Saved entries:
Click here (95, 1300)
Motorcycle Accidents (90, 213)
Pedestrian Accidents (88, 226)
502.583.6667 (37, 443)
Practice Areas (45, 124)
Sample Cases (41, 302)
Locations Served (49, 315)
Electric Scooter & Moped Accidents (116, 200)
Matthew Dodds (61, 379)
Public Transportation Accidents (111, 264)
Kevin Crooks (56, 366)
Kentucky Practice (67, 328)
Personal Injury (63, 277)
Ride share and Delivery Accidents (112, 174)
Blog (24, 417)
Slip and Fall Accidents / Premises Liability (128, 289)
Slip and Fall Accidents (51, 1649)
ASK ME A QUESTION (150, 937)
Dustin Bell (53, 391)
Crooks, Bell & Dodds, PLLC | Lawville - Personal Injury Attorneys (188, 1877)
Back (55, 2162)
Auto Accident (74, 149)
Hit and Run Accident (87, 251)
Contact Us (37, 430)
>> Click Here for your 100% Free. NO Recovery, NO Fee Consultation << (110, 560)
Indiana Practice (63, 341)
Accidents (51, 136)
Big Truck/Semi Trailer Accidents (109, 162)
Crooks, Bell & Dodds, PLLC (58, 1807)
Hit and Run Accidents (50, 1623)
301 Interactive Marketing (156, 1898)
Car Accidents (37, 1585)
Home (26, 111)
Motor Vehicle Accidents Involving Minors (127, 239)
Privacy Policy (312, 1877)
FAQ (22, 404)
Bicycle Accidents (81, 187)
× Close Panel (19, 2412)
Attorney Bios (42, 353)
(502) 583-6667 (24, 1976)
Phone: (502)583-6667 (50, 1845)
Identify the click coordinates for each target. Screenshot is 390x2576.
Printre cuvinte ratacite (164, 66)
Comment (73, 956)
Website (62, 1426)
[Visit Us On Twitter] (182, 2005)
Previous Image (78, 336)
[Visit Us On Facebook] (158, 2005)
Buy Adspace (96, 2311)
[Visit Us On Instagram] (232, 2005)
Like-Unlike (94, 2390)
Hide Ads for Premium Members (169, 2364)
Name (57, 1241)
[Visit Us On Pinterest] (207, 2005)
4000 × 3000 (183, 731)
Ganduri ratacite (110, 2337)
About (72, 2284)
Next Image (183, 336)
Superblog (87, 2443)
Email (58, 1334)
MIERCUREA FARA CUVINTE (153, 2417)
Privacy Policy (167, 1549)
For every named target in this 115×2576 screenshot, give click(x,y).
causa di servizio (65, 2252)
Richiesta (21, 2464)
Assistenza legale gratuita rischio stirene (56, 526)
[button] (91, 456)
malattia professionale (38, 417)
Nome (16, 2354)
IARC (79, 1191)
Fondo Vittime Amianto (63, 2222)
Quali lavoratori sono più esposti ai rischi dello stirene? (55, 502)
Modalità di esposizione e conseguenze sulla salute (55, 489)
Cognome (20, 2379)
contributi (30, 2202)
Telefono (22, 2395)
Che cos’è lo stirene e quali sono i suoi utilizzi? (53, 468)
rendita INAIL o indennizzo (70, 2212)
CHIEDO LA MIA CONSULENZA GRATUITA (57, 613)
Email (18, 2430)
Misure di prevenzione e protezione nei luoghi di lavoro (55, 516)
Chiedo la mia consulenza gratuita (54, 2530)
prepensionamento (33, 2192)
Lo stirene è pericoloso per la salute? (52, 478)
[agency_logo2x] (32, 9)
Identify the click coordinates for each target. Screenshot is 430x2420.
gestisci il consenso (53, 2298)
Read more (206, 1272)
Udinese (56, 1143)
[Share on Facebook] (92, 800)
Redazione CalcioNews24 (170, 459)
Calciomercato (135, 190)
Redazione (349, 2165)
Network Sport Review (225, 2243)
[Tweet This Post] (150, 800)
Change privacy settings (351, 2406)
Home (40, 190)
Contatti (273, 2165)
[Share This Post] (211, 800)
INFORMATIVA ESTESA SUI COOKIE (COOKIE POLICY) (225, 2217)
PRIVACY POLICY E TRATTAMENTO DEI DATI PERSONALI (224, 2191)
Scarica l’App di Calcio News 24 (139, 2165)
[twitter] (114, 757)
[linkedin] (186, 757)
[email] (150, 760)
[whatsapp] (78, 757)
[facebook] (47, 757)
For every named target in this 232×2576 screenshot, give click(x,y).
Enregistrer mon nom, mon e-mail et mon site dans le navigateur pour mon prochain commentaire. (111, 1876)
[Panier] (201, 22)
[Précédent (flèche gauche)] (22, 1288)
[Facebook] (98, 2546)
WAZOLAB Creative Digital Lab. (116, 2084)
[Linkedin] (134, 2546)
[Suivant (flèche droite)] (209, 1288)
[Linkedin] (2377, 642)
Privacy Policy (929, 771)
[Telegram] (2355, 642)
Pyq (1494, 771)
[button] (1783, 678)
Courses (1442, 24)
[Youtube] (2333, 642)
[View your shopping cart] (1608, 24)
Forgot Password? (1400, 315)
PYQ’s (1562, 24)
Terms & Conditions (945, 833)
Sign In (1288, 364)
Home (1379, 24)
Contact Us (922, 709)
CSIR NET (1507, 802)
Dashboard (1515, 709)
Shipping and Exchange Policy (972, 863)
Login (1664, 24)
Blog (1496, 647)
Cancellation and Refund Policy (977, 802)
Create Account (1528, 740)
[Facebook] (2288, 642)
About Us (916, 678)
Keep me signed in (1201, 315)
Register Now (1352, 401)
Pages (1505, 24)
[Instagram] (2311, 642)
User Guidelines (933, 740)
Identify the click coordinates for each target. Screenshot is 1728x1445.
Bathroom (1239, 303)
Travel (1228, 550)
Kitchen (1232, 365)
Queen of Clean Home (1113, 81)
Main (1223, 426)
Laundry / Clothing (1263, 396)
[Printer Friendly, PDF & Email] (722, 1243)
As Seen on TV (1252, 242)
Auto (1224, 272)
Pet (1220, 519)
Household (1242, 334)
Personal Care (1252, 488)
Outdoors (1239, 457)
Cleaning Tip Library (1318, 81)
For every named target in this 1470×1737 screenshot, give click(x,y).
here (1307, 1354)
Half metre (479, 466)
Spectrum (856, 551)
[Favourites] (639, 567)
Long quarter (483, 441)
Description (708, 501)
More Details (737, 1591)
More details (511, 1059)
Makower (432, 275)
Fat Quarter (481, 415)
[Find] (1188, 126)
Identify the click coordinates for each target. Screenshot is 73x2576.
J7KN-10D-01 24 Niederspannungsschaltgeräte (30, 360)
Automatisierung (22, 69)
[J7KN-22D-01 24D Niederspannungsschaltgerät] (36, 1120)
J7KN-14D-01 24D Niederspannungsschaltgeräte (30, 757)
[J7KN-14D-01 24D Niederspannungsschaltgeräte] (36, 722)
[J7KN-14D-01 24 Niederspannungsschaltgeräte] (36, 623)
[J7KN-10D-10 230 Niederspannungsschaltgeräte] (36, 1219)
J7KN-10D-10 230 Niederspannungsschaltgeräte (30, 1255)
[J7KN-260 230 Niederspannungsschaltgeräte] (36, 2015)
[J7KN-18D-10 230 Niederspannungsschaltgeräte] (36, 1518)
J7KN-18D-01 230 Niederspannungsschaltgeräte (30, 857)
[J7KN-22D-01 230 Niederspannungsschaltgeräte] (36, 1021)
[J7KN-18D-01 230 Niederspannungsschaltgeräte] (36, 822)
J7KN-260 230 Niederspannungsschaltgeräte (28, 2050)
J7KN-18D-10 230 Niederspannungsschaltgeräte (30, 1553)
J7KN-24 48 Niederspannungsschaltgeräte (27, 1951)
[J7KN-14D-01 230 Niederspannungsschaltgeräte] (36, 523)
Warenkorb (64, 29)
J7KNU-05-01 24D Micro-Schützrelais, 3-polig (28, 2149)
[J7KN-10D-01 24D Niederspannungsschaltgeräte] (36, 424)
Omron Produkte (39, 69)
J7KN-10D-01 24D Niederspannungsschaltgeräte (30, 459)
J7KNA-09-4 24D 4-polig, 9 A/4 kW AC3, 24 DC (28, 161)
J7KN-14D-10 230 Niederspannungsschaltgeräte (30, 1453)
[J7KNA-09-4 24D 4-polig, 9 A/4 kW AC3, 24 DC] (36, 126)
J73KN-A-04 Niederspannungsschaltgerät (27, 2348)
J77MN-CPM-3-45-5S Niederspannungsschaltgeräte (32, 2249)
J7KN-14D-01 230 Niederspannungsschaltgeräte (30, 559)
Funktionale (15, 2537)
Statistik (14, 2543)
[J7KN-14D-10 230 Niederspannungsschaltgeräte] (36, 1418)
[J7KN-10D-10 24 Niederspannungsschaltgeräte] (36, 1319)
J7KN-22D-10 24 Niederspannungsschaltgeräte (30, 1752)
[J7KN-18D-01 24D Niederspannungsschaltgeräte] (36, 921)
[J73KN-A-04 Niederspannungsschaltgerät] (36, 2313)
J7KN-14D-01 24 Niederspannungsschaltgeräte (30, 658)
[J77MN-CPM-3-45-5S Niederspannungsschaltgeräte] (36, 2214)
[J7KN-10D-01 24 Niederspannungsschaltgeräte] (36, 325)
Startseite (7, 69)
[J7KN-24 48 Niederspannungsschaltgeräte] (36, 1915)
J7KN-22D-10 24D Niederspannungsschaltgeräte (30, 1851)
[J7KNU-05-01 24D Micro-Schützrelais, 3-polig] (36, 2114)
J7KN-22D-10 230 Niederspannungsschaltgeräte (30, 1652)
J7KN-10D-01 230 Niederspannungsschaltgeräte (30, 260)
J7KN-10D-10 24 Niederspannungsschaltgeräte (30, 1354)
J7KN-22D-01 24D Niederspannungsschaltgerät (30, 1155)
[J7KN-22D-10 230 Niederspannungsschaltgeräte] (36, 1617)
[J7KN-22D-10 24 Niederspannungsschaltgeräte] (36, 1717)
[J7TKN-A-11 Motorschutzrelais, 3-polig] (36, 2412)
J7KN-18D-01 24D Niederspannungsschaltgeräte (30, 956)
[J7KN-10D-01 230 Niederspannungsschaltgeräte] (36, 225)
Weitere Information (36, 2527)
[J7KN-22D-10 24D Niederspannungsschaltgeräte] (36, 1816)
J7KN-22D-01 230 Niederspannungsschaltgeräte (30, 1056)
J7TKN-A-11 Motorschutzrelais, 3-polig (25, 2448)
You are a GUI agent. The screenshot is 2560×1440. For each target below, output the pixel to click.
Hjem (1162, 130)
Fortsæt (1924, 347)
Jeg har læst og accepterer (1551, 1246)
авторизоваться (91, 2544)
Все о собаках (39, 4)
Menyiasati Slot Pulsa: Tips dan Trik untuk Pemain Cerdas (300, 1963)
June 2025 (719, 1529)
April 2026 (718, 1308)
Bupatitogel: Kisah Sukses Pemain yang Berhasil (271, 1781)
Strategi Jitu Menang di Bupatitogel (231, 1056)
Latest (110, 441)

**INSTRUCTIONS TO FOLLOW:** When you reach the line containing "Terms & Conditions (945, 833)" in the data above, start copying exactly, and stop after the line containing "Keep me signed in (1201, 315)".

**REPLY TO THE TASK:**
Terms & Conditions (945, 833)
Sign In (1288, 364)
Home (1379, 24)
Contact Us (922, 709)
CSIR NET (1507, 802)
Dashboard (1515, 709)
Shipping and Exchange Policy (972, 863)
Login (1664, 24)
Blog (1496, 647)
Cancellation and Refund Policy (977, 802)
Create Account (1528, 740)
[Facebook] (2288, 642)
About Us (916, 678)
Keep me signed in (1201, 315)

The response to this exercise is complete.